"[T]he act of trading is 20% intellectual and 80% psychological," wrote seasoned trader Michael Martin in The Inner Voice of Trading. Most veteran investors, whether they are day traders or long-term investors, would probably agree. Not surprisingly, Daniel Kahneman, widely credited as the father of behavioral economics, has specifically addressed psychology's impact on investment decisions on many occasions. Notably, there are valuable lessons for investors in his book, Thinking, Fast and Slow. Here is some of his best investment advice.

Don't listen to your gut
Recounting a tale of a "chief investment officer of a large financial firm," Kahneman highlights the blinded intuition that often guides even professional investors. The chief investment officer, or CIO, insisted that a particular stock was worthy of an investment in the tens of millions of dollars, simply because he had a gut feeling -- after attending an automobile show -- that the company would succeed.
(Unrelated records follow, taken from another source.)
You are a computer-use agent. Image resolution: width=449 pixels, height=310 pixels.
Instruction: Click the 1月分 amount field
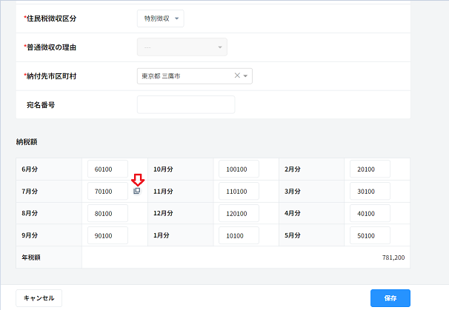(x=239, y=236)
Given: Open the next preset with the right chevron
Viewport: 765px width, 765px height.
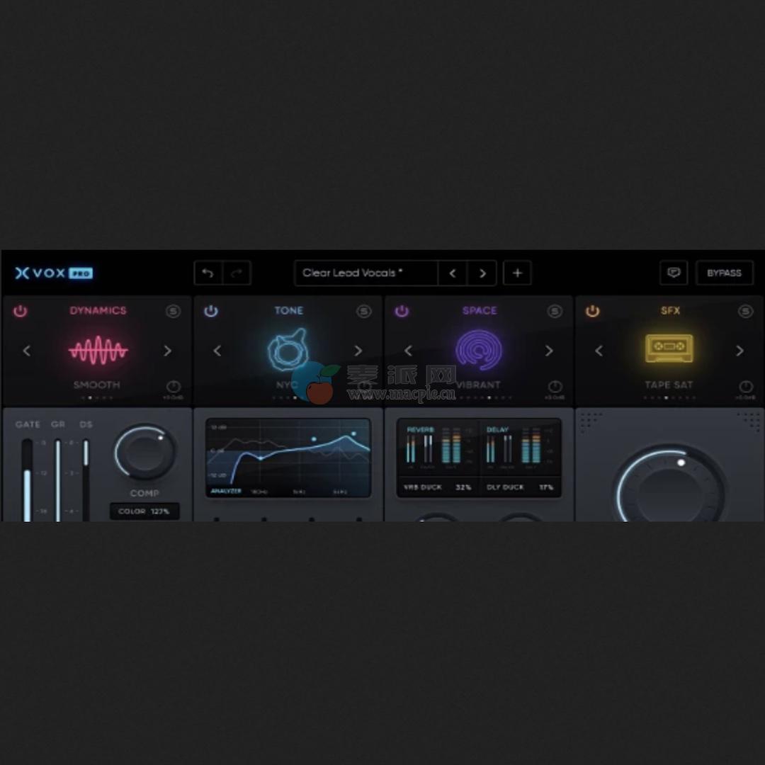Looking at the screenshot, I should pos(482,273).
In other words, the CIO made the investment simply because he liked the cars the company was producing, Kahneman explains. In doing so, he avoided answering the question every investor should ask: Is this stock undervalued?

The CIO suffered from the "affect heuristic, where judgments and decisions are guided directly by feelings of liking and disliking, with little deliberation or reasoning," writes Kahneman.
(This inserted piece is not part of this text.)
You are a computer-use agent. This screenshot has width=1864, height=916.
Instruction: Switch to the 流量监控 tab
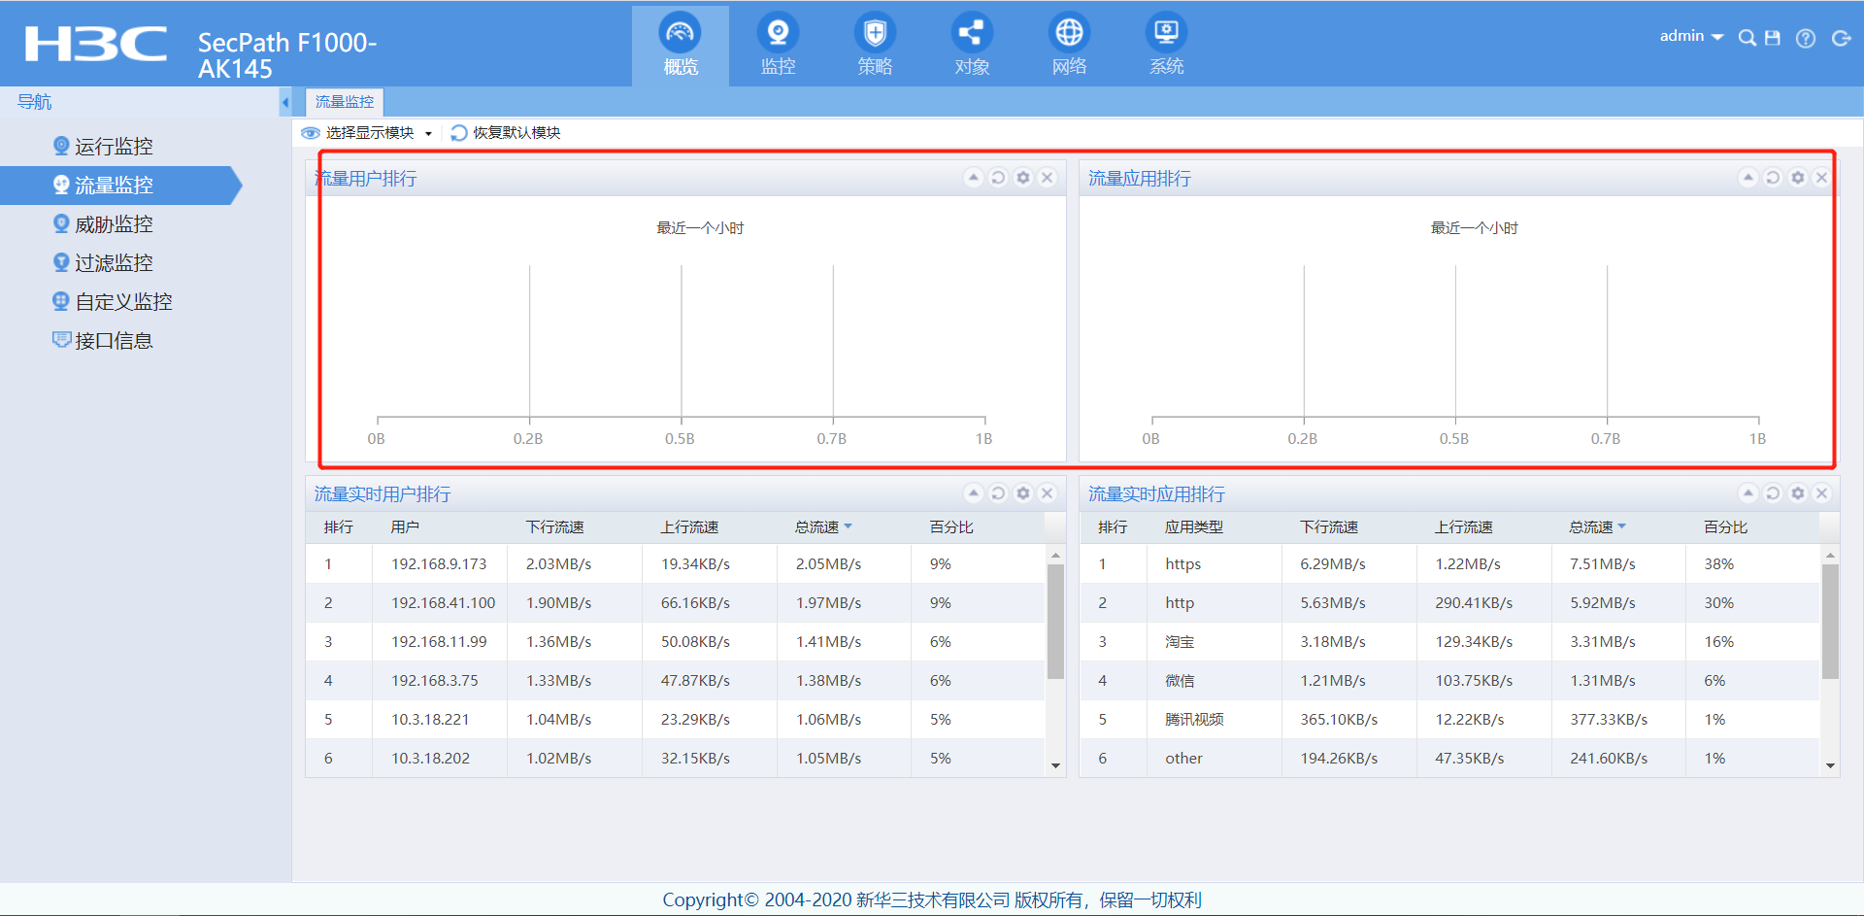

Though companies with likable products are sometimes great investments, too, investors should still do their homework to get a better picture of the value of the business itself.

For instance, no matter how much you loved Walt Disney (DIS -0.45%) studio's Marvel hits like Iron Man 3, or its iconic Pixar franchise, this isn't enough reason to invest in the stock. In fact, not even Iron Man 3's $1 billion in global box office sales in less than four weeks offers meaningful context for a well-reasoned investment.

A closer look at Disney's business reveals that the company's studio entertainment segment accounted for just 7.2% of its 2012 operating income. Disney's largest contributing business to its bottom line is its media networks division, which accounted for 66% of the company's 2012 operating income. In fact, ESPN alone contributes far more than the company's entire studio entertainment segment.

Don't anchor to historical prices
What a stock did yesterday has nothing to do with its value today. In other words, just because a stock appreciated 100% over the last 12 months, it doesn't mean you missed an opportunity. Likewise, the price you paid for a stock (tax strategies aside) should have no affect on your decision about whether or not to buy, hold, or sell a stock today. In fact, yesterday's price swings -- no matter how large or small -- have zero relevance in estimating the value of a stock today.

So, why would investors give any weight to historical price swings, or to the price they paid for a stock in their investment decisions today? They are suffering from the anchoring effect. According to Daniel Kahneman:

It occurs when people consider a particular value for an unknown quantity before estimating that quantity. What happens is one of the most reliable and robust results of experimental psychology: the estimates stay close to the number that people considered -- hence the image of an anchor.

When investors give in to the anchoring effect, their estimates of a stock's value today are unnecessarily affected by historical price information. For instance, here are three common ways price history can sway our investment decisions today:

  1. A stock could be viewed as a bargain simply because its stock has recently plummeted.
  2. A business could be viewed as poor because its stock has performed poorly lately.
  3. A stock may appear overvalued simply because its stock recently appreciated by leaps and bounds.

The reasoning behind each of these scenarios could negatively impact investment decisions. Value is value, no matter what the stock price did in the past. So ignore those 52-week summaries, and make a decision based on quality analysis, not price movements.

Easier said than done
Listening to Kahneman's investment advice is easier said than done. I know that I've fallen prey to these biases multiple times. Even so, awareness of our tendencies to give too much weight to our gut and historical prices is, at least, a start in the right direction.